Special Chemical Biology Seminar
Hybrid Event
Enzymes that act on multiple substrates pose unique challenges as therapeutic targets. The zinc-metalloprotease IDE modulates blood glucose levels by cleaving insulin. However, IDE also degrades glucagon, a peptide hormone that undesirably elevates blood glucose and opposes the effects of insulin. In prior work, we uncovered the opposing phenotypes of IDE's hormone substrates in lean and diet-induced obese mice using the first physiologically active IDE inhibitor derived from a DNA-encoded library of macrocycles. Therefore, to unlock the therapeutic benefits of IDE inhibition will require preferentially blocking insulin degradation, but not glucagon, in contrast to the conventional mode of inhibition of the vast majority of enzyme ligands discovered to-date.
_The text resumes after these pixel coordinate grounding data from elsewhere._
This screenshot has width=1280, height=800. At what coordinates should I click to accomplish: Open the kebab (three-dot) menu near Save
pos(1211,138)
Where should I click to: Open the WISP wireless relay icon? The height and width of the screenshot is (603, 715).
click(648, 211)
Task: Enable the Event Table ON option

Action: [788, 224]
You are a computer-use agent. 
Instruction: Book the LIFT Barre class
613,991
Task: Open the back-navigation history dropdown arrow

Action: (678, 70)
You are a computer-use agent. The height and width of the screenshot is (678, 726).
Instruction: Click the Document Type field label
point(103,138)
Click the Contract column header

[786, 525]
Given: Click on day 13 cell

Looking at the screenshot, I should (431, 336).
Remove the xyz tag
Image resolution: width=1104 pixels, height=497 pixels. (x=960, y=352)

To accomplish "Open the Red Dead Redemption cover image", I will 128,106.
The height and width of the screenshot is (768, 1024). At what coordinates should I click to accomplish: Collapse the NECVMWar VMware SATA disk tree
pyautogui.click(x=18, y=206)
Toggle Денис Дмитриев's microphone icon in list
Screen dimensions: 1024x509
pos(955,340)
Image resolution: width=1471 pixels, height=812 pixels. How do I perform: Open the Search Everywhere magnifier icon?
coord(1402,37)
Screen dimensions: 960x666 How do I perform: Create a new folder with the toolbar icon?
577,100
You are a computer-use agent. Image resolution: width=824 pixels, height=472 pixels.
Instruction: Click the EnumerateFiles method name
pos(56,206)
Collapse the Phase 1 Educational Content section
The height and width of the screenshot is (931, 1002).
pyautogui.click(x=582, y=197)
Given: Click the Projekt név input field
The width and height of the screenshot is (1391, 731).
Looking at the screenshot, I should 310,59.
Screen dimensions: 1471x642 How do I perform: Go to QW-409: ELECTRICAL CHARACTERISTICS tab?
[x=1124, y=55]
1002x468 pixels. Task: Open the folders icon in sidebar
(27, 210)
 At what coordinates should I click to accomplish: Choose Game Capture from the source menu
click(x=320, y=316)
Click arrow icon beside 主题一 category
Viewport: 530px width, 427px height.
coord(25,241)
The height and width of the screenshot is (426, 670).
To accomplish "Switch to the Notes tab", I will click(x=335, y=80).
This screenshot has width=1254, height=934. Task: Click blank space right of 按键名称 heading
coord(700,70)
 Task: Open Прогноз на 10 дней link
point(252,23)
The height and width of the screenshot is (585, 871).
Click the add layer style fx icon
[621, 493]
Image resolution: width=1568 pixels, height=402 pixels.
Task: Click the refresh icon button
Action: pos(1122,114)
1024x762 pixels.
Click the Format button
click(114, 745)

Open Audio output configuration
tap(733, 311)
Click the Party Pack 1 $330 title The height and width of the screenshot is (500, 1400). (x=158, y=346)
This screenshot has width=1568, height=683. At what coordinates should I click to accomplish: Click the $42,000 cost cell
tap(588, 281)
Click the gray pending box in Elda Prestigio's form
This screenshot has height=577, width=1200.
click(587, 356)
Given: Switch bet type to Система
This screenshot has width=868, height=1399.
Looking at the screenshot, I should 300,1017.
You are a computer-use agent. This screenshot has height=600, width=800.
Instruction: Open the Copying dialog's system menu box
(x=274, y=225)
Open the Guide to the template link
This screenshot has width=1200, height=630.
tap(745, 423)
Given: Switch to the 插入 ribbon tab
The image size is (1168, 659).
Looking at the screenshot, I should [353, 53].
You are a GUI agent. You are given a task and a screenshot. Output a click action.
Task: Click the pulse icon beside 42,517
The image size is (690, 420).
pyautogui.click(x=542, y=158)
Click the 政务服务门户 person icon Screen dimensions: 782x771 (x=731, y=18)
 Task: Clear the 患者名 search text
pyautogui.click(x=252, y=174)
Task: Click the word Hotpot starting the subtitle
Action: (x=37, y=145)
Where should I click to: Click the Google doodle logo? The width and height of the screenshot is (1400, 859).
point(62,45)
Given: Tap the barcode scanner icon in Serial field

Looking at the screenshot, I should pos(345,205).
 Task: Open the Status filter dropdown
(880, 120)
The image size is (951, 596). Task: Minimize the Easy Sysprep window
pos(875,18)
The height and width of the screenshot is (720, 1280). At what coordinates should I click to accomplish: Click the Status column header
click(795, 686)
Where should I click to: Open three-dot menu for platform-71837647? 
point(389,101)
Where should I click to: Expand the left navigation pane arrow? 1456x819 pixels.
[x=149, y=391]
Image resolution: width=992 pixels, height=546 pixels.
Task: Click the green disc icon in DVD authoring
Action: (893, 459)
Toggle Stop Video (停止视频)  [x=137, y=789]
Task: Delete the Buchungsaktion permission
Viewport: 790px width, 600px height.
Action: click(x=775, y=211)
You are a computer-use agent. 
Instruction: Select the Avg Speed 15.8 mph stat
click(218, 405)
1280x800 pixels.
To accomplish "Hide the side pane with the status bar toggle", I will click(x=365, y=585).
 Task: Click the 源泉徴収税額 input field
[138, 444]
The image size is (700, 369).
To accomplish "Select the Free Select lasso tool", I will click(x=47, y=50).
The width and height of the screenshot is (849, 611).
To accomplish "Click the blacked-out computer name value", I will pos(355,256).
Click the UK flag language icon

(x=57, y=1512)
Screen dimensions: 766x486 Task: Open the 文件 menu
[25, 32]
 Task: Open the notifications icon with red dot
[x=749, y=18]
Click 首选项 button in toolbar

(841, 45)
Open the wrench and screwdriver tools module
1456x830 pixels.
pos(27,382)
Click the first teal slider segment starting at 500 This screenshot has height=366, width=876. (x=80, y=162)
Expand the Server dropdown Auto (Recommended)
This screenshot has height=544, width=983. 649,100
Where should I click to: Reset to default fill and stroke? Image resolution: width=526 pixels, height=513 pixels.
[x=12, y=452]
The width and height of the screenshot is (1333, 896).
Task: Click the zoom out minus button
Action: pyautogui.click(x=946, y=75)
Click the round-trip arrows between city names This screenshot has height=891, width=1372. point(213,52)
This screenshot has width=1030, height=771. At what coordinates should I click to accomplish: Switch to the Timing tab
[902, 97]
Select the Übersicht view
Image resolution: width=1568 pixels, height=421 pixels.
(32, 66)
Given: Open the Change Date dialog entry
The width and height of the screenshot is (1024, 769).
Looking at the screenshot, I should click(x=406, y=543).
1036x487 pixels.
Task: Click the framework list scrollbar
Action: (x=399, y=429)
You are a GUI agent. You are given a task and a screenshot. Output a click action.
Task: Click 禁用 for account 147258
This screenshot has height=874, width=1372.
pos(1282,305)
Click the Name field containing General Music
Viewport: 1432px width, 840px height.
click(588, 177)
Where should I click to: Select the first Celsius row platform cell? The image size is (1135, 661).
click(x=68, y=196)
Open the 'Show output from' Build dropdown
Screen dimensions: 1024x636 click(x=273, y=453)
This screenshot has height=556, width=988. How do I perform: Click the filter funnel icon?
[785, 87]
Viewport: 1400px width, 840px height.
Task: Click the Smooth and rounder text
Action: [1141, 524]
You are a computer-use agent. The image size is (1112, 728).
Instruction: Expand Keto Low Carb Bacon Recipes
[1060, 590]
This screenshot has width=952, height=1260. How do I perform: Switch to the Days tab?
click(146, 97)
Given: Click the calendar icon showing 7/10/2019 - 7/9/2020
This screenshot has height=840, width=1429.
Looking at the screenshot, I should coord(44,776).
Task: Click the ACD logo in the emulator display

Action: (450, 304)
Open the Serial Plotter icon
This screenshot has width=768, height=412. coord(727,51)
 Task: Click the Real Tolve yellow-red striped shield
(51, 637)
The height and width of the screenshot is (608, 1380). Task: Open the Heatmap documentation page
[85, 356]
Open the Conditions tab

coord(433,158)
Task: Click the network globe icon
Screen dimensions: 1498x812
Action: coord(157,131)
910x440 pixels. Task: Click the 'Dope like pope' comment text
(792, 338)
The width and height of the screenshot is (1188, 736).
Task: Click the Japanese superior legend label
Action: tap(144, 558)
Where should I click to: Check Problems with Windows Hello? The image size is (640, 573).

We performed a high-throughput screen for non-active-site IDE ligands and we report the discovery of the first potent (EC50 < 1 nM) and highly specific substrate-selective inhibitors (SSI), which alter IDE's substrate-binding preference without blocking its zinc-dependent catalytic mechanism. X‑ray co-crystallography elucidated the molecular basis of substrate-selective inhibition and the exquisite specificity for IDE inhibition over >25 metalloproteases tested. The X-ray structure of the ternary complex IDE:glucagon:SSI reveals the ligands bind in a substrate-engagement site (exosite) distal to the catalytic core of IDE without inducing allosteric conformational changes on the protein structure. The SSI exosite ligands generate steric clashes that exclude insulin from the substrate-binding cavity, but allow the binding and proteolytic cleavage of glucagon even at saturating SSI concentrations. These findings provide a path forward for developing IDE-targeting therapeutics, and offer a blueprint to unlock the therapeutic potential of other challenging biomedically relevant enzymes by targeting distal exosite pockets.